I recently experienced a couple of cases of unexpected outcomes when LINQ2SQL query syntax I'd written was translated to SQL.
Both are specific cases where I was trying to filter results from a DB table by a known collection of integers, myIds
, using the following expression:
from n in Notifications
where myIds.Contains(n.Id)
select n
Can you guess what would happen in each of the following special cases?
- If
myIds
is of typeIList<int>
This results in a run time error: Method 'Boolean Contains(Int32)' has no supported translation to SQL.
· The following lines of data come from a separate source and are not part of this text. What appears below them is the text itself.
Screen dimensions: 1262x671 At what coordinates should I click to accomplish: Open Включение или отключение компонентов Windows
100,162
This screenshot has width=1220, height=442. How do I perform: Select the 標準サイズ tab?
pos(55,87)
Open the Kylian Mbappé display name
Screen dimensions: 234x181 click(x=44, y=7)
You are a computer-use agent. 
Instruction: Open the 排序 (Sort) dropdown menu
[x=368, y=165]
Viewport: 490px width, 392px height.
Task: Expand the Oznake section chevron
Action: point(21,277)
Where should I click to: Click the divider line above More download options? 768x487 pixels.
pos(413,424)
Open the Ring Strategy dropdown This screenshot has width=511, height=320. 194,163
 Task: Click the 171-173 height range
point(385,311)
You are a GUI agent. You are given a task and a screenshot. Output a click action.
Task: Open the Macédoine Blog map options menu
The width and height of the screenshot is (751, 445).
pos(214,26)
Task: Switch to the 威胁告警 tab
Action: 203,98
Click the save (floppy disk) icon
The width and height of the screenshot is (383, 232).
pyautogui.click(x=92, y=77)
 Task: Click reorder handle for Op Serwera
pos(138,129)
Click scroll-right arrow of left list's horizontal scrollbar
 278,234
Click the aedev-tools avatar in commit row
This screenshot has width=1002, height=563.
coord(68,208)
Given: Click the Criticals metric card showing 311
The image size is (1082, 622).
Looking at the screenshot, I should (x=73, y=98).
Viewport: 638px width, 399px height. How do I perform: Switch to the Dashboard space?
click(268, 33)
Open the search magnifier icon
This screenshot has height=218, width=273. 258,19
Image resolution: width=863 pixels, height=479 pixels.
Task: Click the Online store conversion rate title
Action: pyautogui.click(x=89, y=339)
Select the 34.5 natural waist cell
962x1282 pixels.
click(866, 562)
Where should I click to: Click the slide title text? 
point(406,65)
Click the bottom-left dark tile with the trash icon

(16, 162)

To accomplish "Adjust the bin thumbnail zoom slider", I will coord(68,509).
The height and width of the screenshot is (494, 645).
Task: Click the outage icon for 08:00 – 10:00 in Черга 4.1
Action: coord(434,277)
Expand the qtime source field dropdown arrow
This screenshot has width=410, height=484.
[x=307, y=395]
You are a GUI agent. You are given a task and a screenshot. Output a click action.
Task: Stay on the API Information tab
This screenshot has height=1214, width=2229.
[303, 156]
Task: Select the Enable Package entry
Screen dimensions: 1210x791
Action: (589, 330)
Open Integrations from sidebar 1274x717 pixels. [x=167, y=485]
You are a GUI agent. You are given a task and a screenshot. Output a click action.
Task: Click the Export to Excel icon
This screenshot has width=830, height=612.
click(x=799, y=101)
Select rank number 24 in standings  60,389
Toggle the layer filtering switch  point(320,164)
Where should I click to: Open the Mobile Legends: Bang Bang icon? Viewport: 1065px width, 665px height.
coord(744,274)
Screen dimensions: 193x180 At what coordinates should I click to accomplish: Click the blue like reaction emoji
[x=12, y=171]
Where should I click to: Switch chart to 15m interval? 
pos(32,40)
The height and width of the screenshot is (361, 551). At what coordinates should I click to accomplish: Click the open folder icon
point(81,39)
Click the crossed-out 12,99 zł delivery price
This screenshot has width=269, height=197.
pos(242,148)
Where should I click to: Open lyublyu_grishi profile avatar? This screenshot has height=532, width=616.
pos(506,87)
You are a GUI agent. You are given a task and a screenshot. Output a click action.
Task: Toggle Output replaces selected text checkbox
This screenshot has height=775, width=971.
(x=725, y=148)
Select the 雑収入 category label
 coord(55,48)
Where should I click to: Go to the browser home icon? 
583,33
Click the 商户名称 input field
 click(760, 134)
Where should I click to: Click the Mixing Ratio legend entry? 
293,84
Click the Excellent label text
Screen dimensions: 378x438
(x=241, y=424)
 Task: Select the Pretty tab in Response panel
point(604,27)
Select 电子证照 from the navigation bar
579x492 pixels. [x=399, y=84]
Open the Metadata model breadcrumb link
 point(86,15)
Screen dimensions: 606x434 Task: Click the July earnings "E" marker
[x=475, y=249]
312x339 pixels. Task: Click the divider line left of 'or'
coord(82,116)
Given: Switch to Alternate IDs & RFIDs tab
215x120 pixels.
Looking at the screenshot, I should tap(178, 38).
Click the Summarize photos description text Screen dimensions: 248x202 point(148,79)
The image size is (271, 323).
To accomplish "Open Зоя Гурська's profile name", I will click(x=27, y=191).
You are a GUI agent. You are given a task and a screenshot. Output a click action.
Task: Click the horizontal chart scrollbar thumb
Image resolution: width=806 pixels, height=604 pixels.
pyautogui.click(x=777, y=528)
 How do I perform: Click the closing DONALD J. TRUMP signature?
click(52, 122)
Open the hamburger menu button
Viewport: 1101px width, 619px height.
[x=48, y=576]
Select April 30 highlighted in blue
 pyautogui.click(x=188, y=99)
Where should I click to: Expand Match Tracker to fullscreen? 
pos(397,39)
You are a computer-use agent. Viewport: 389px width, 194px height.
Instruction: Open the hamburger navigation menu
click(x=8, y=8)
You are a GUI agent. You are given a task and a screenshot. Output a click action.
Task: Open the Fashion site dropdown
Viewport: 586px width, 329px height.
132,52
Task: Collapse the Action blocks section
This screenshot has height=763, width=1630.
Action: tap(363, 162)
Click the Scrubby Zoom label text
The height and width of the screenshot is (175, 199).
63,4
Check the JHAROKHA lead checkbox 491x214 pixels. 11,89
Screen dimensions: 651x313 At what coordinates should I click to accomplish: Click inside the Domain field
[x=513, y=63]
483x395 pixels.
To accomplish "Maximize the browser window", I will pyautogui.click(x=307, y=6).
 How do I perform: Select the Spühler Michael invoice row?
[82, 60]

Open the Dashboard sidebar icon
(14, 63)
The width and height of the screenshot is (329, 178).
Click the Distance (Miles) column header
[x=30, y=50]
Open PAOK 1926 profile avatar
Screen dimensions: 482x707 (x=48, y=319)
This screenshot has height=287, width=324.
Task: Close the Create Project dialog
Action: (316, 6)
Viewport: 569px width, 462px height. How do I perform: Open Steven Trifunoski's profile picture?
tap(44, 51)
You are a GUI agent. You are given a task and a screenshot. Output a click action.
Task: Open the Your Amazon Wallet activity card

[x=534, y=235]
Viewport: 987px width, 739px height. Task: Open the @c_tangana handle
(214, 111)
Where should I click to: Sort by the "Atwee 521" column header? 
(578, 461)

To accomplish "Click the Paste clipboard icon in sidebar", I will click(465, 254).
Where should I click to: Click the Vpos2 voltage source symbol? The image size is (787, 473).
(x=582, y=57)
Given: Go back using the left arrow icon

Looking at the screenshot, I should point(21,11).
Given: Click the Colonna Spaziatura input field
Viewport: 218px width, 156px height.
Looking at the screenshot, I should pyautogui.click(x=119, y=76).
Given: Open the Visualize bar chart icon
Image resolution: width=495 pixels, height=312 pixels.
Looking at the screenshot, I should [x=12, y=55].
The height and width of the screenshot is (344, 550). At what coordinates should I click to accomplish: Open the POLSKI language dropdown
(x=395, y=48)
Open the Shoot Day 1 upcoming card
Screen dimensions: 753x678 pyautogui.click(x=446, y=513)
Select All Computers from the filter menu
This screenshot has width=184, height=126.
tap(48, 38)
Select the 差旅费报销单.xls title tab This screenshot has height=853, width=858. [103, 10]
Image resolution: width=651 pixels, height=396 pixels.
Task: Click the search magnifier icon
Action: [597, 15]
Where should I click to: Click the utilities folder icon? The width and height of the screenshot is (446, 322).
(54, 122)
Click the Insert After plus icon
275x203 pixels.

The fix is easy: if you reference the same integer list as IEnumerable<int>
then it works just fine!
- If
myIds
is declared as typeIEnumerable<int>
, but is actually an empty list
This results in a query being executed, but the actual resulting SQL (as evidenced using Microsoft SQL Server Profiler) is this:
select a,b,c from Notification where 1=0
i.e. it will always return no rows from the database query. (Note, I have simplified the literal SQL that was generated for readability - as we know, LINQ2SQL puts in lots of t1/t2/etc table aliases.)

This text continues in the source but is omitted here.